An mehr als der Hälfte der Messorte wurde laut der DUH der gesetzliche Grenzwert von 40 Mikrogramm NO2 pro Kubikmeter Luft überschritten. Um Seniorenheime sowie um Schulen und Kitas seien es im Mittel 41 Mikrogramm gewesen, um Arztpraxen und Krankenhäuser 45 Mikrogramm. Die höchste Belastung sei mit 57 Mikrogramm vor dem Eingang zu einem Kinderarzt am Kaiser-Wilhelm-Platz in Schöneberg gemessen worden. Vor einer Kita in der Markstraße in Reinickendorf seien es 53 Mikrogramm gewesen, bei einer Seniorenpflegestation in Weißensee 48 Mikrogramm.

Für DUH-Geschäftsführer Jürgen Resch zeigen die Ergebnisse, „das wir in Berlin ein flächendeckendes Problem mit dem Dieselabgasgift Stickstoffdioxid haben“. Angesichts von 250.000 Asthmatikern – darunter 50.000 Kinder – in der Hauptstadt sei die Belastung inakzeptabel. Laut dem von der DUH zitierten Kinderarzt Christian Döring kann die schlechte Luft Kinder dauerhaft schädigen. Die Gefährdung beginne schon im Mutterleib.

Umweltverwaltung: Keine Überraschung bei DUH-Messwerten

Gemessen hat die DUH nach eigenen Angaben mit sogenannten Passivsammlern in zwei Metern Höhe. Solche Sammler gehören auch zum Messnetz der Berliner Umweltverwaltung – und ermitteln vielerorts im Hauptstraßennetz ähnlich hohe Belastungen. Auch deshalb gilt auf Potsdamer und Hauptstraße um den Kaiser-Wilhelm-Platz neuerdings Tempo 30.

Ein Experte des Umweltbundesamtes sieht in den Messwerten der DUH keine Überraschung – und betont zugleich deren begrenzte Aussagekraft: „Bei Messreihen eines einzelnen Monats können die Wetterverhältnisse wie Luftströmungen und Niederschläge starken Einfluss auf die Ergebnisse haben. Deshalb ist nur der Jahresmittelwert wirklich aussagekräftig.“ Berlin gehöre zu den Städten, die relativ gut über die Luftbelastung in den Straßen im Bilde seien. Dass der größte Anteil des NO2 von Dieselfahrzeugen stamme, sei erwiesen.

Die DUH-Messergebnisse sind auch aus Sicht der Berliner Umweltverwaltung mit Vorsicht zu genießen: Passivsammler seien deutlich weniger genau als die Messcontainer und deshalb eher als Orientierung zu verstehen. Hinzu komme die zu kurze Messperiode. Außerdem habe die Umwelthilfe in geringerer Höhe gemessen als der Senat, der seine Passivsammler zum Schutz vor Vandalismus in dreieinhalb Meter Höhe installiere.
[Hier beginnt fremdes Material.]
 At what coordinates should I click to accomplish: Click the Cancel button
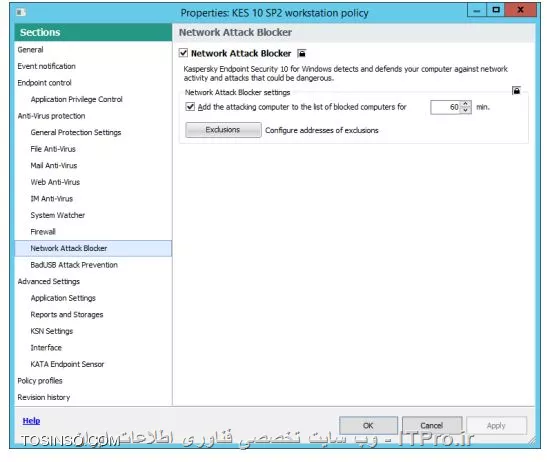432,425
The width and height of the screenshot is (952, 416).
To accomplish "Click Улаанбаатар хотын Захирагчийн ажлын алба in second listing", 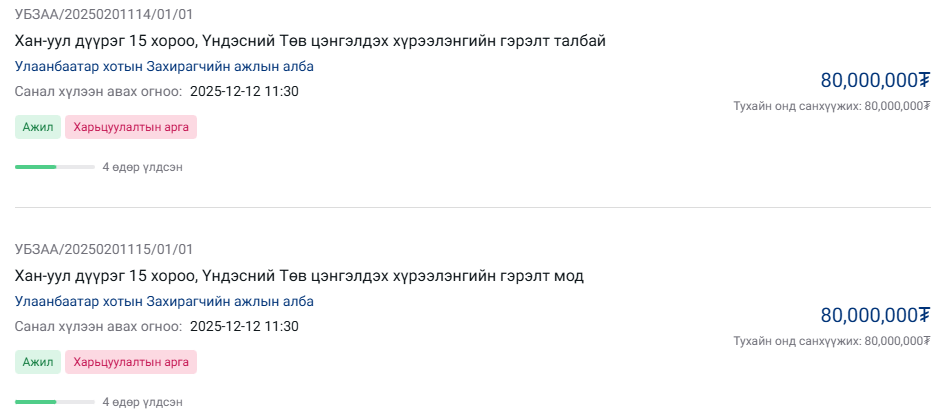I will pos(164,301).
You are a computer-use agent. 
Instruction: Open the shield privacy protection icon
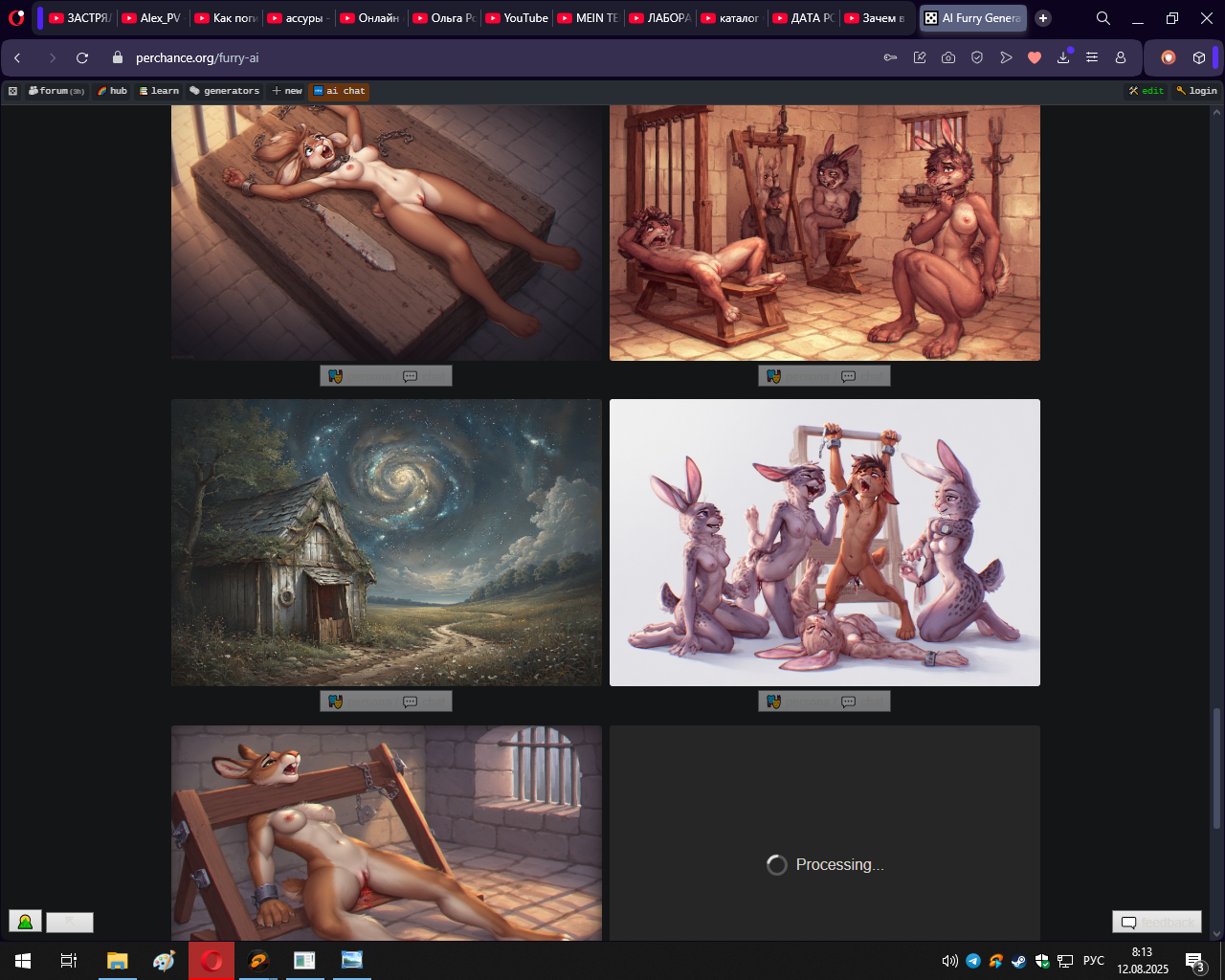point(977,58)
Weiter unten sei die Schadstoffkonzentration erfahrungsgemäß höher. Zulässig seien Messhöhen zwischen 1,5 und vier Meter.

Von diesen Einschränkungen abgesehen lägen die Ergebnisse der DUH im erwartbaren Bereich - und eben so hoch, "dass es unbestritten Handlungsbedarf gibt". Die Verwaltung arbeite "fieberhaft an einer Neufassung des Luftreinhalteplans, um die Stickoxidwerte schnell unter die Grenzwerte zu bringen".